─── TEXTE EXTRAIT
Enfin, les demandeurs font valoir que la situation en Argentine est pitoyable et néfaste pour les enfants. Ils citent des statistiques tirées de la preuve documentaire que l'agente d'immigration a elle‑même examinée pour démontrer que le Canada est un endroit plus agréable pour vivre en général. Mais le fait que le Canada soit un endroit plus agréable pour vivre n'est pas un facteur déterminant dans l'issue d'une demande fondée sur des raisons d'ordre humanitaire (Vasquez c. Canada (M.C.I.), 2005 CF 91; Dreta c. Canada (M.C.I.), 2005 CF 1239); s'il en était autrement, il faudrait donner à la vaste majorité des personnes qui vivent illégalement au Canada le statut de résident permanent pour des raisons d'ordre humanitaire. De toute évidence, telle n'était pas l'intention du Parlement lorsqu'il a promulgué l'article 25 de la Loi sur l'immigration et la protection des réfugiés.
──────
─── DONNÉES FOURNIES
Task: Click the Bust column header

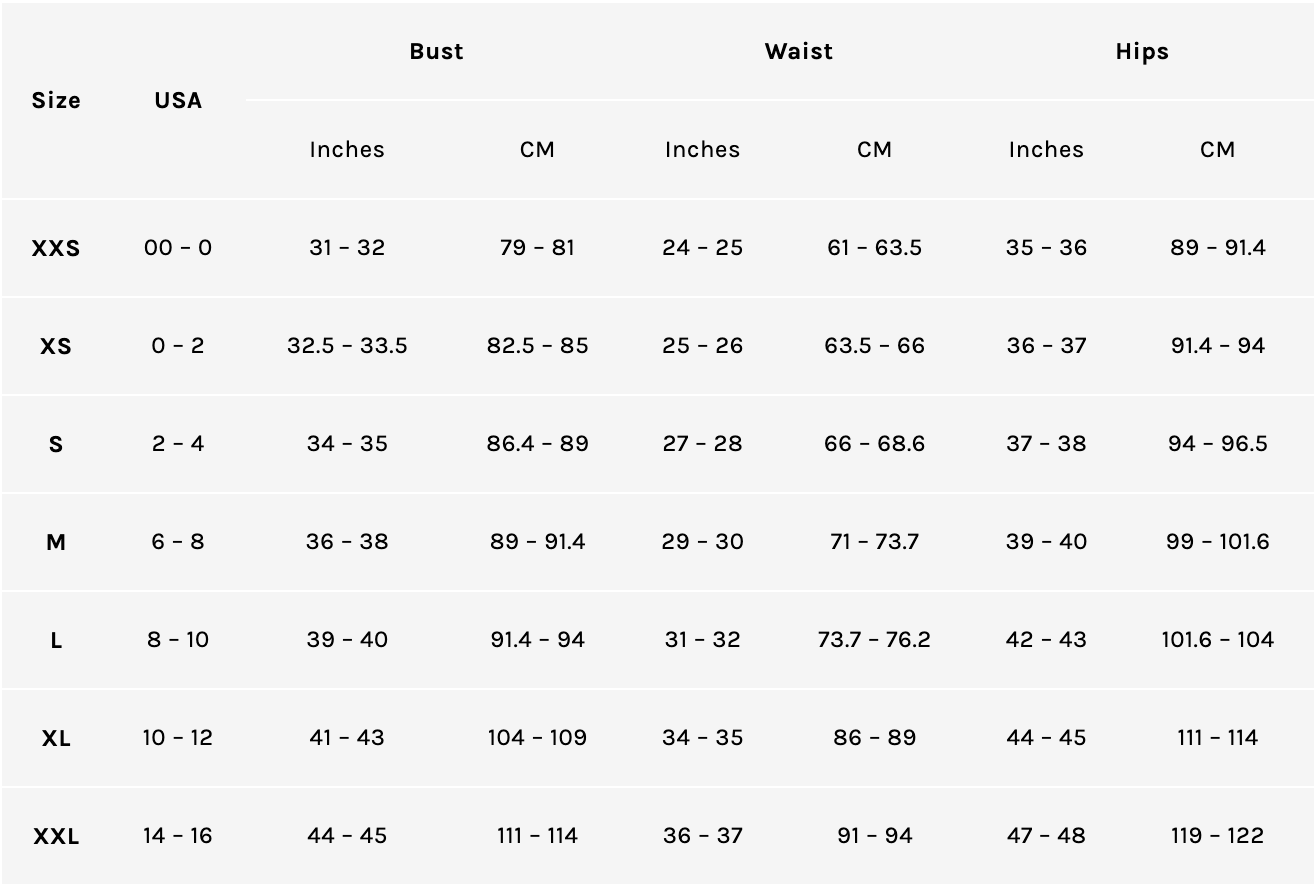Action: coord(436,52)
──────
_CONSIGNES_.
- 1) Relevez toutes les références juridiques citées dans le texte extrait, qu'il s'agisse de décisions de justice ou de dispositions de loi.
- 2) Pour chacune des affirmations suivantes, dites si elle correspond au texte extrait. Répondez par oui ou par non et citez les mots du texte qui tranchent.
(a) Le fait que le Canada soit un endroit plus agréable pour vivre décide de l'issue d'une demande pour raisons d'ordre humanitaire.
(b) Les statistiques avancées par les demandeurs proviennent de la preuve documentaire que l'agente d'immigration a examinée.
(c) Les demandeurs présentent la situation en Argentine comme néfaste pour les enfants.
- 3) Citez le passage du texte extrait qui va de « Enfin, les demandeurs » jusqu'à « protection des réfugiés. ».

_RÉPONSES_.
- 1)
- Vasquez c. Canada (M.C.I.), 2005 CF 91
- Dreta c. Canada (M.C.I.), 2005 CF 1239
- l'article 25 de la Loi sur l'immigration et la protection des réfugiés

- 2)
(a) Non : « n'est pas un facteur déterminant dans l'issue d'une demande fondée sur des raisons d'ordre humanitaire »
(b) Oui : « tirées de la preuve documentaire que l'agente d'immigration a elle‑même examinée »
(c) Oui : « la situation en Argentine est pitoyable et néfaste pour les enfants »

- 3)
Enfin, les demandeurs font valoir que la situation en Argentine est pitoyable et néfaste pour les enfants. Ils citent des statistiques tirées de la preuve documentaire que l'agente d'immigration a elle‑même examinée pour démontrer que le Canada est un endroit plus agréable pour vivre en général. Mais le fait que le Canada soit un endroit plus agréable pour vivre n'est pas un facteur déterminant dans l'issue d'une demande fondée sur des raisons d'ordre humanitaire (Vasquez c. Canada (M.C.I.), 2005 CF 91; Dreta c. Canada (M.C.I.), 2005 CF 1239); s'il en était autrement, il faudrait donner à la vaste majorité des personnes qui vivent illégalement au Canada le statut de résident permanent pour des raisons d'ordre humanitaire. De toute évidence, telle n'était pas l'intention du Parlement lorsqu'il a promulgué l'article 25 de la Loi sur l'immigration et la protection des réfugiés.